On Toronto (it rains down so damn hard in this city)

ImageToronto feels almost a little strange, in a way, because it feels so familiar.

This is my third new city in the space of a about a month — though this isn’t a work trip, this is a real holiday.  The first “real” holiday in a while, since I don’t count the Arctic Adventure as a holiday — adventure, yes, and an experience I’d gladly have more of in my life, but it was a year of hard work, training, fundraising and — at times — worry.

But back to Toronto.

Toronto stirs up those familiar feelings of wanderlust, that feeling you get when you visit a new city and you think “Yes. I could live here. I could love this city”.

Munich was fine, but I didn’t feel like I could make it a home.  Dublin was grand, Barcelona definitely makes the list, and there are many more places, too — places that remind me that life is too short and the world too small to stay in London forever. Toronto joins the list.
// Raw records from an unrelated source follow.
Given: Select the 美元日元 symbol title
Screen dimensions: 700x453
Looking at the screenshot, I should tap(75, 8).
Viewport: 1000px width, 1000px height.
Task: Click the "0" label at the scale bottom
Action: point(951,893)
We’ve only been here two full days (and sadly leave the city already tomorrow) and yesterday was spent dodging torrential rain showers, but as I say, it feels familiar.

My first impressions of Melbourne when I visited a few years ago were that it reminded me of a mix of New York and Manchester (among other places) and Toronto reminds me of Australian cities like Perth and Melbourne, as well as some US cities, but always with its own unique charm.   Toronto feels like being introduced to a mutual friend, and seeing immediately why you have friends in common.

After Munich, it feels funny to be in a city where I speak the language — and I could probably even understand most of the French, if it came to that — although I am self conscious about my accent, just like I used to be when I lived in Utah.  In a restaurant yesterday I had a dilemma ordering: I thought about ordering my second-choice, because my first would have involved having to tell the waitress “no tomato” and I didn’t want to have to say the word “to-mah-to”.

The city feels like it is proud to be Canadian — maybe I am just noticing these things because I’m seeing the city with fresh eyes, but I see the Maple Leaf flying almost everywhere I look.  Is it the same in London with the Union flag or the St George Cross?  I don’t think it is.  At the Royal Ontario Museum yesterday, I read about the war of 1812, and learned how the US war hawks at the time thought invading Canada would be a pushover — and were very wrong.  I get the feeling here that the Canadian identity is all the stronger for having such an influential neighbour to the south.

Toronto seems to be a city of dog-lovers (never have I seen a city with so many dogs, I swear), of skateboards (insert here, if I had one, a picture of all the people I saw yesterday skatebording while wearing white shirts and ties), and a city of coffee-drinkers.  Maybe that’s just the North American continent, but I’m sure that you don’t see so many people with coffees in London.

Unlike London, Toronto just doesn’t feel so crowded — crowded with buildings or with people. Although London only ranks #21 on the list of most populous cities in the world, it is way above any other European city, and Toronto by comparison comes in at #101.

Our next stop is the Niagara Falls area, let’s see how the adventure continues.